In the final post of Dion Waiters day, let's try to answer the over-arching question of what the Cavaliers should do with Waiters.

Jeff Gross

Now that we've discussed Dion Waiters' biggest problem in the NBA along with the thing that he's improved the most, let's try to answer the biggest question:

What should the Cavaliers do with Waiters?

The Cavaliers have denied the trade rumors involving Waiters, but ultimately there seems to be a lot of smoke coming out here. I tend to abide by the "where there is smoke, there's fire" idea, so let's assume that Waiters actually has been offered up in deals, per Chris Broussard's report. If so, let's try to figure out what the Cavs need to do to before December 15th -- the day that free agents signed last offseason can be traded, and thusly the most realistic first date for him to be traded on -- to accurately evaluate where Waiters stands, and if they should plan on keeping him or not.

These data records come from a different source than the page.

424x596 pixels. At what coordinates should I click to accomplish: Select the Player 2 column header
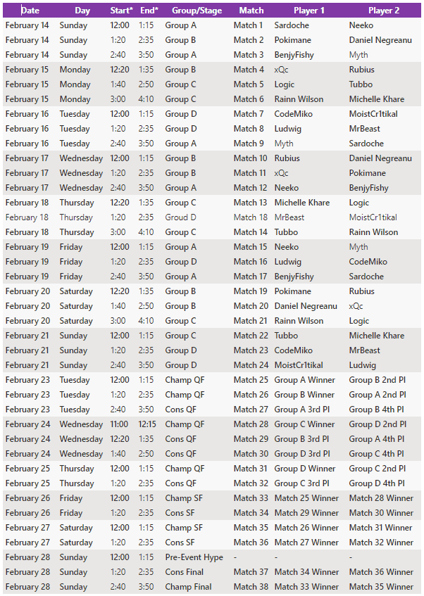(x=384, y=11)
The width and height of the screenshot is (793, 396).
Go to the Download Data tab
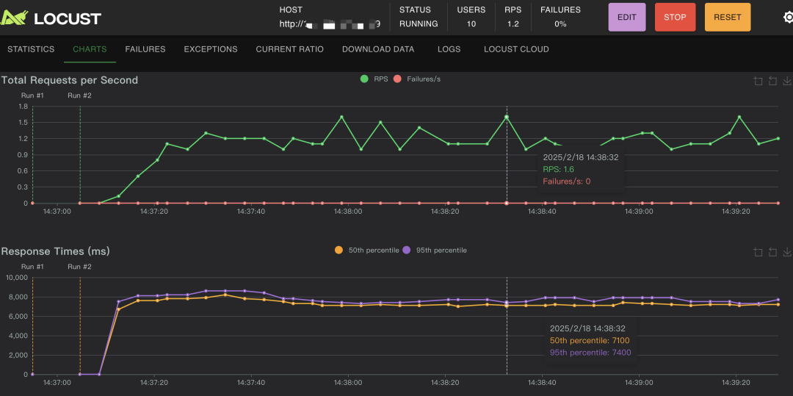378,49
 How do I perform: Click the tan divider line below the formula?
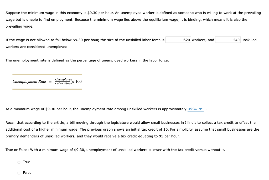tap(47, 89)
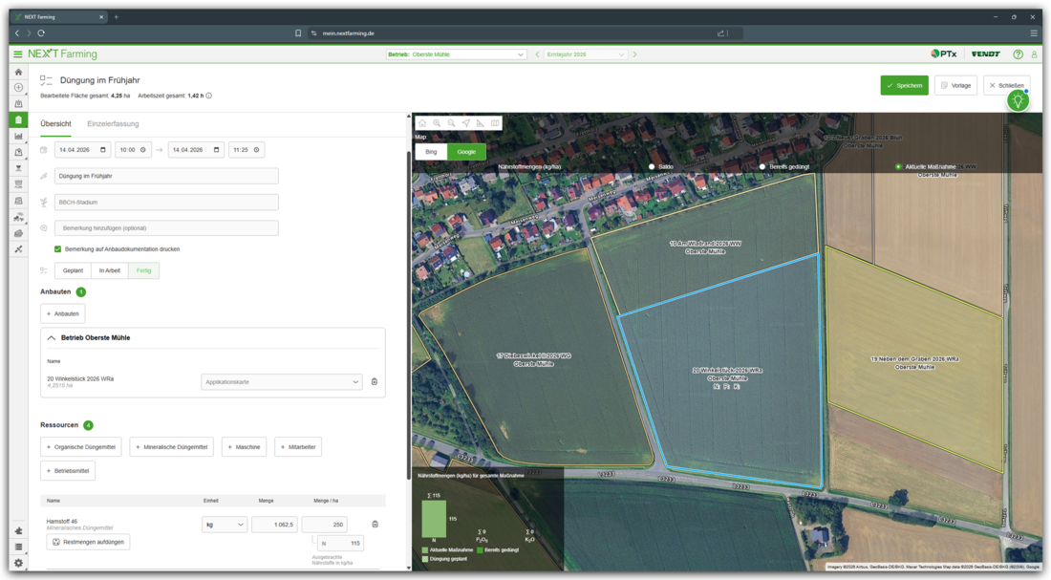Click the green lightbulb tips icon
The width and height of the screenshot is (1051, 580).
pos(1018,100)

First and foremost, they need to play him with Kyrie Irving and get a more accurate view of whether or not the two of them can play together. More than anything though, they need to evaluate this from Irving's perspective, and not from Waiters.' Like it or not, this is Irving's team now. The "Trade Irving!" idea is beyond absurd to me. Don't get me wrong, if the Pelicans decided to do something stupid and offer Anthony Davis for him I'd do it. But that's not going to happen.

Irving and Waiters have had an interesting past together as a two-man lineup. While the Cavs' offense doesn't look particularly strong when the two of them are on the court together, their stats suggest that they can be successful. Last season, Irving averaged 1.07 PPP overall, and with Waiters on the floor that number jumped to 1.10. Waiters also saw a slight increase from .98 to .99 PPP. This season both players have seen slight increases playing together again, with Waiters jumping from 95 to .98 and Irving going from .98 to 1.01. Their most common teammates have changed from Tyler Zeller, Alonzo Gee, and Tristan Thompson last season to Thompson, Anderson Varejao, and Earl Clark this season. In theory this is a much better lineup that better spaces the floor, so let's assume that the problems this season are with coaching and spacing on the interior, leading to worse efficiency near the rim.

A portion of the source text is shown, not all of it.